DIRECTIONS FOR THIS TASK:
Everything from the line containing "Rape (36, 2160)" to the last line of the records must be returned verbatim; nothing else belongs in the output.

DATA LISTING:
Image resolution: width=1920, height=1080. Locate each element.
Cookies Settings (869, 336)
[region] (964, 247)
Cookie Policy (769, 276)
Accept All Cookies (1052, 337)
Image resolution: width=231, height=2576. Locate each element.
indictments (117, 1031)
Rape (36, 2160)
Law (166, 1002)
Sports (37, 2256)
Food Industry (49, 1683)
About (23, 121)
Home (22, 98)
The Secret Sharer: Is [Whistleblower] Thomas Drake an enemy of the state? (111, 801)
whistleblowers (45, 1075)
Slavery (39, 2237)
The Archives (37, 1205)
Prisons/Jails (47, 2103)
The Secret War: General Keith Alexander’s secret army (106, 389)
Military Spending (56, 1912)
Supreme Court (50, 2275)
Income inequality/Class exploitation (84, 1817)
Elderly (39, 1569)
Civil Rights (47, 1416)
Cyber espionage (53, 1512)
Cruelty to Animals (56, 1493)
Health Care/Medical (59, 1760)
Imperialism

OUTPUT:
Rape (36, 2160)
Law (166, 1002)
Sports (37, 2256)
Food Industry (49, 1683)
About (23, 121)
Home (22, 98)
The Secret Sharer: Is [Whistleblower] Thomas Drake an enemy of the state? (111, 801)
whistleblowers (45, 1075)
Slavery (39, 2237)
The Archives (37, 1205)
Prisons/Jails (47, 2103)
The Secret War: General Keith Alexander’s secret army (106, 389)
Military Spending (56, 1912)
Supreme Court (50, 2275)
Income inequality/Class exploitation (84, 1817)
Elderly (39, 1569)
Civil Rights (47, 1416)
Cyber espionage (53, 1512)
Cruelty to Animals (56, 1493)
Health Care/Medical (59, 1760)
Imperialism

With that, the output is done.